Even though the general cause of this error is the lack of SQL Server access to the backup folder/ path, this may in turn be caused by the following scenarios (with resolutions for each scenario):
- Unknown drive letter. You may have specified your path to back up to as Z:\Mypath\Backups, where Z: is a drive mapped to a UNC network path. Your SQL Server may be unaware of this mapping. To resolve this, it is better to always specify a full UNC path in SQL Server instead of using mapped drives. So for example Z:\Mypath\Backups should be altered to \\Remote_Svr\C\ Mypath\Backups.
- The account you specified for your SQL Server service really doesn’t have write permissions on the specified folder or part of it. Check these permissions on the target folder. Right-click the folder and check in the Security tab that the SQL Server service account has explicit permissions to both read and write to the folder. The account may be part of a group, and permissions have been granted to the group not directly to the account.

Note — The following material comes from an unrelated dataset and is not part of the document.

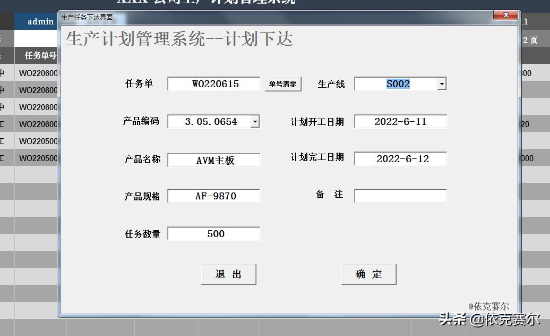550x336 pixels.
Task: Open the 产品编码 product code dropdown
Action: coord(254,121)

In this case there is no harm in adding the account directly and explicitly granting it the required permissions.
- Lack of trust between domains. If your SQL Server installation and your remote backup location are on computers in different Active Directory domains, then a lack of trust or expired trust between the domains can also cause this error. This is true even though the SQL Server service account has full permissions on the remote folder it is supposed to write to. To resolve this issue, ensure domain-to-domain trust is properly set up, and also set up the SQL Server service account with pass-through authentication between the 2 domains.
In SQLBackupAndFTP, this “Operating system error 3” error message is broadly caused by SQL Server being unable to write to a remote folder location. But this may itself be caused by more than one underlying fault. Use the above guide to help troubleshoot the exact cause and then resolve it as necessary.